Our Privacy Policy

Last updated: January 13, 2026

Introduction

The privacy policy ("Policy") governs the online information collection practices of Clema.ai Inc. ("Clema," "we," or "us"). It outlines the types of information that we gather about you while you are using our platform at https://clema.ai (the "site"), and the ways in which we use this information.

We understand the sensitive nature of educational data and are committed to maintaining the highest standards of privacy protection, including compliance with the Family Educational Rights and Privacy Act (FERPA).

What type of information do we collect?

We may collect personal and institutional information about you and store this information in connection with the provision and fulfillment of our services to you.

Account Information

When you create an account, we collect:

  • Name and professional title
  • Email address
  • Institution name and department
  • Phone number (optional)

Institutional Data

To provide our services, we may process institutional data that you connect to our platform, including:

  • Student enrollment and demographic data
  • Academic performance metrics
  • Institutional research reports
  • Data from connected systems (SIS, LMS, data warehouses)

Important: Your institutional data remains under your control.
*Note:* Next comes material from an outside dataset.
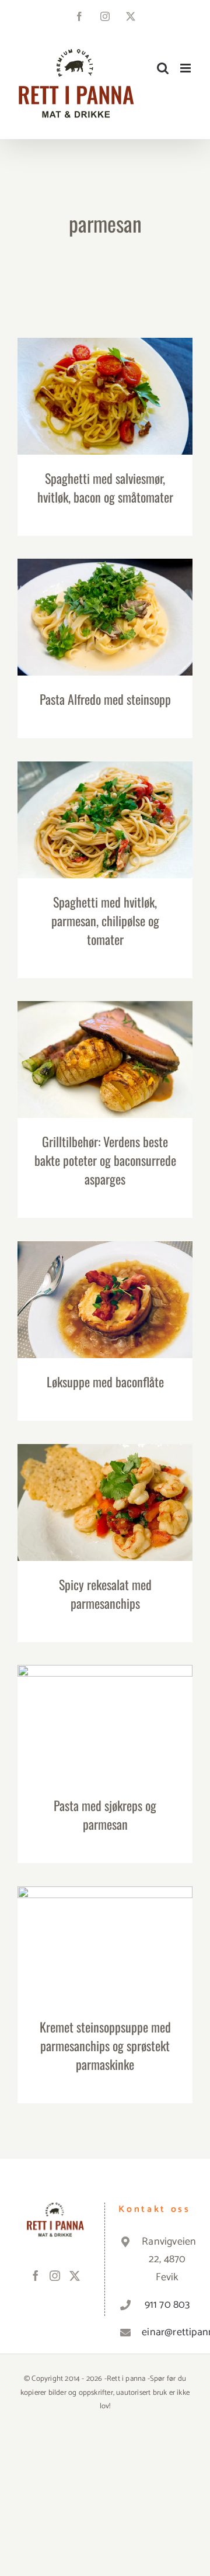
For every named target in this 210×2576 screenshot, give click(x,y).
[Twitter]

We do not use your data to train our AI models, and we do not share your data with third parties.

Usage Information

We automatically collect certain information when you use our platform:

  • Query history and interactions with the AI assistant
  • Log data (IP address, browser type, device information)
  • Usage patterns and feature engagement

How we use your personal information?

The information we collect may be used for the following purposes:

  • To provide, maintain, and improve our services.
  • To process and respond to your data queries.
  • To authenticate users and manage account access.
  • To send service-related communications.
  • To provide customer support.
  • To monitor and analyze usage patterns to improve our platform.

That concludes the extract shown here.